As we ran, cars honked at us and passengers leaned out of their windows to photograph/video us...which is kind of creepy. In theory, we are plastered all over people's Facebooks, Twatters, and YouTubes and we'll never see any of it.

As soon as we made it back to The Brass Monkey, we hit the bar. Time for more beer.
A toddler who we're pretty sure was not allowed to be drinking ordered Serena a shot called a "Pickleback," something we'd never heard of. It's a shot of Jameson followed by a shot of pickle juice. The only thing that sounded appealing in this duo was the Jameson.

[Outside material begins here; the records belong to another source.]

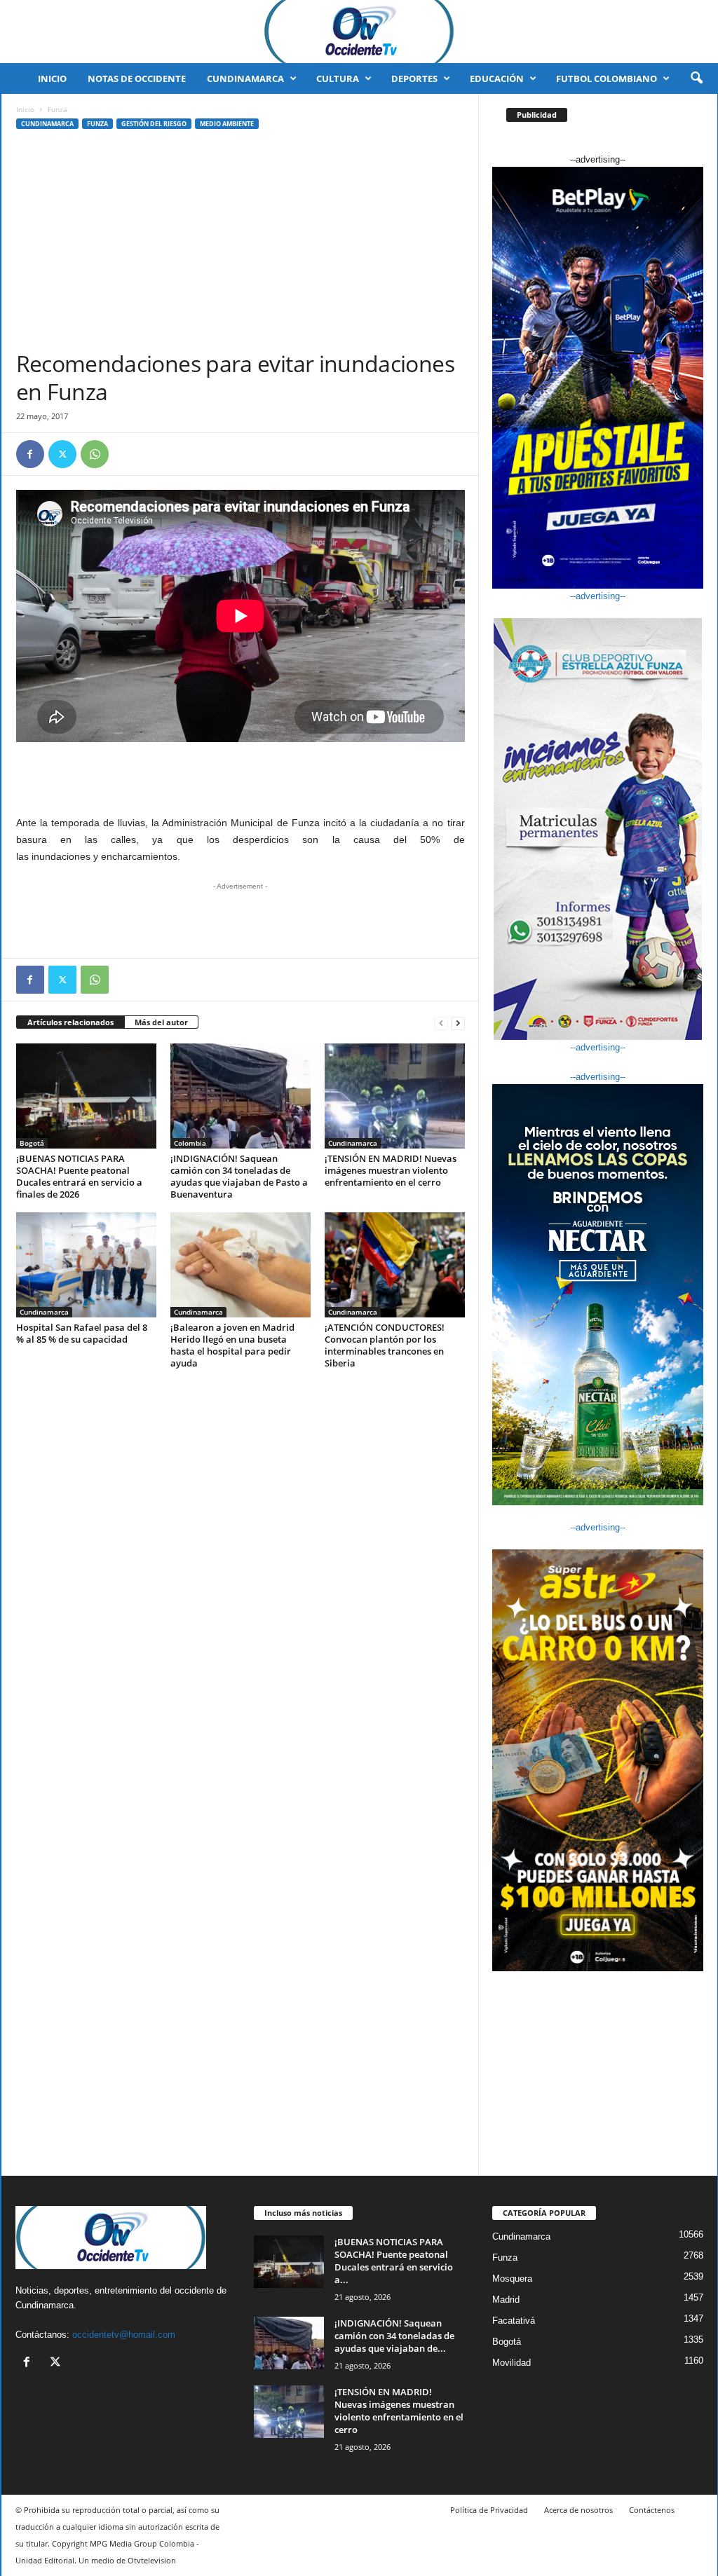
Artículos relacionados (70, 1022)
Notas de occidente (137, 78)
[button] (696, 78)
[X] (62, 454)
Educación (497, 78)
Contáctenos (652, 2510)
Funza (97, 123)
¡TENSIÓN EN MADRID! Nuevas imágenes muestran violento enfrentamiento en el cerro (390, 1170)
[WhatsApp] (95, 454)
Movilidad (511, 2362)
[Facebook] (30, 454)
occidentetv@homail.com (123, 2334)
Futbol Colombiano (606, 78)
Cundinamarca (245, 78)
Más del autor (161, 1022)
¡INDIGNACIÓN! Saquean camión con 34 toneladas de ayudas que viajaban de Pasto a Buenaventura (239, 1176)
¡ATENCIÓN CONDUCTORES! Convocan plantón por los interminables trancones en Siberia (385, 1345)
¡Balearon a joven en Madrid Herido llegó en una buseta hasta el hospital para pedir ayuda (232, 1345)
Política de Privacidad (489, 2510)
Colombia (190, 1143)
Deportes (414, 78)
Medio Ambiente (227, 123)
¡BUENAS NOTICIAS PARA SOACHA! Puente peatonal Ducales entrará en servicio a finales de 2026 (79, 1176)
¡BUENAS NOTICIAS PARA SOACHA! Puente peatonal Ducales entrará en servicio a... (393, 2260)
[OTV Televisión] (359, 31)
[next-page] (458, 1022)
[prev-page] (441, 1022)
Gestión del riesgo (154, 123)
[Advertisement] (240, 244)
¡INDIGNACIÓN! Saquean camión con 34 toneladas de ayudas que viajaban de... (394, 2336)
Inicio (52, 78)
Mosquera (512, 2278)
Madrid (506, 2299)
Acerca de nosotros (578, 2510)
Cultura (337, 78)
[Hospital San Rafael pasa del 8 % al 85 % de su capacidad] (86, 1264)
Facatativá (513, 2320)
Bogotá (32, 1143)
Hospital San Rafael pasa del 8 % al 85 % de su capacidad (81, 1333)
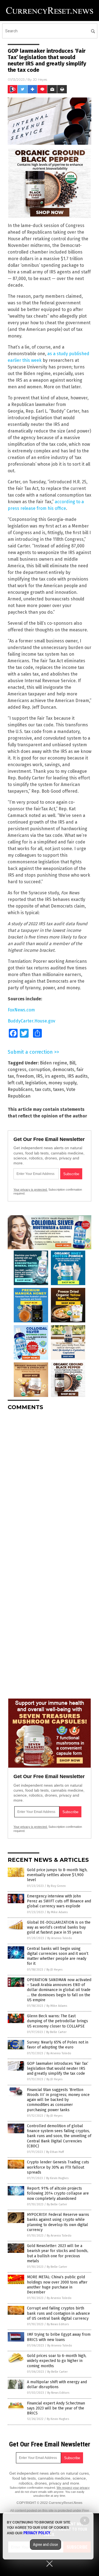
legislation (35, 1082)
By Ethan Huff (55, 2152)
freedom (25, 1076)
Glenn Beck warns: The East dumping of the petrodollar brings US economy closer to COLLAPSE (57, 2021)
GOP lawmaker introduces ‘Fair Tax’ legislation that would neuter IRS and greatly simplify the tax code (57, 2068)
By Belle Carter (56, 2032)
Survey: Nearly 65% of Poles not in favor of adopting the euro (57, 2045)
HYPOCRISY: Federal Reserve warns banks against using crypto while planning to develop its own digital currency (58, 2222)
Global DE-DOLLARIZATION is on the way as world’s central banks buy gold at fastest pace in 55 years (58, 1927)
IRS (39, 1076)
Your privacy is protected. (30, 1189)
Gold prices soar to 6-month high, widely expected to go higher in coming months (56, 2360)
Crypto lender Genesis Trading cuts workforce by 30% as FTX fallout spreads (58, 2167)
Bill (72, 1063)
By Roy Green (56, 1886)
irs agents (55, 1076)
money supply (62, 1082)
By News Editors (58, 2324)
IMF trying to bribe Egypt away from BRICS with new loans (58, 2337)
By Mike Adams (57, 1912)
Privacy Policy (36, 2533)
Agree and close (45, 2544)
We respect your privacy (73, 2487)
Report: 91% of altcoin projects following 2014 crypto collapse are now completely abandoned (58, 2193)
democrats (63, 1069)
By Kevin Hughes (57, 2178)
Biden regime (53, 1063)
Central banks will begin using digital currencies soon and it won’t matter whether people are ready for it (57, 1956)
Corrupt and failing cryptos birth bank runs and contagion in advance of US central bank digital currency (58, 2313)
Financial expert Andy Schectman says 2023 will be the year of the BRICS (56, 2408)
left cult (15, 1082)
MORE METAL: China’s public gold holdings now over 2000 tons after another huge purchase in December (57, 2285)
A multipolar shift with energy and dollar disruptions (57, 2384)
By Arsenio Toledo (59, 1938)
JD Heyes (40, 79)
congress (17, 1069)
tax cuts (43, 1089)
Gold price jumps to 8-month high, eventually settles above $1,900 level (57, 1875)
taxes (58, 1089)
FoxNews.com (21, 1010)
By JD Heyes (54, 1969)
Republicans (20, 1089)
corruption (39, 1069)
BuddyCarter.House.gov (31, 1021)
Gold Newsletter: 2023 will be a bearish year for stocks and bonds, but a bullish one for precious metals (57, 2253)
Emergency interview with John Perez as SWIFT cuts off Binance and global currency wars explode (59, 1901)
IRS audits (77, 1076)
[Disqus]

The bartender assured Serena that it was delicious. Well, the bartender was an a-hole. It was not delicious. The pickle juice was terrible. It ruined the Jameson. Who in the hell is ordering this shot these days and why does a bar have an ample supply of pickle juice lying around? It doesn't make sense. It's appalling that you'd serve this concoction to someone. Gentlemen, whenever you're in doubt as to what kind of shot to send over to a girl, stop after the word, "whiskey." Don't add chasers, regardless of how clever you think you're being. We have news for you. You're not being clever. You're being an idiot.

Back to us. We ditched that jerk of a bartender for our lovely blonde British lady at the other bar. We were starving. We ordered the first of 3 meals. While we waited, Serena attacked a nearby jelly bean jar and ate all of the pink ones.
And that's pretty much the end of the story. After this, we ate burgers and fries at a local place in the city and then hit up a Thai place once we landed back on Long Island. Diet over. The end.


  1. Looking good ladies;-)!! Im jelly!

  2. Well, I think it's safe to say your diets were a girls looked great! It's so cool that you do sh!t like this, though, especially for charity. Great pics and vids.

  3. Thanks Mike! We had a lot of fun and definitely will be doing this again next year . We are already working on the team uniform as we speak, but for now it's back to beer and wings ! :)

  4. wtf, Jameson & pickle juice...ewww...drinking beer in NC sounds pretty good to me though.

    I liked that photo of everyone on the street corner and then the person holding the sign with stop written on it all bundled up. lol

    Does Lisa act like a mime after some beers? looked like she's doing one of those "hilarious" mime walk against the wall moves...or maybe she was just frozen.

  5. it's a Lisa Popsicle...comes in Taco Bell flavor.

    on a serious note, good going on raising $775!

    1. New flavors due out in the Spring are beer and wings.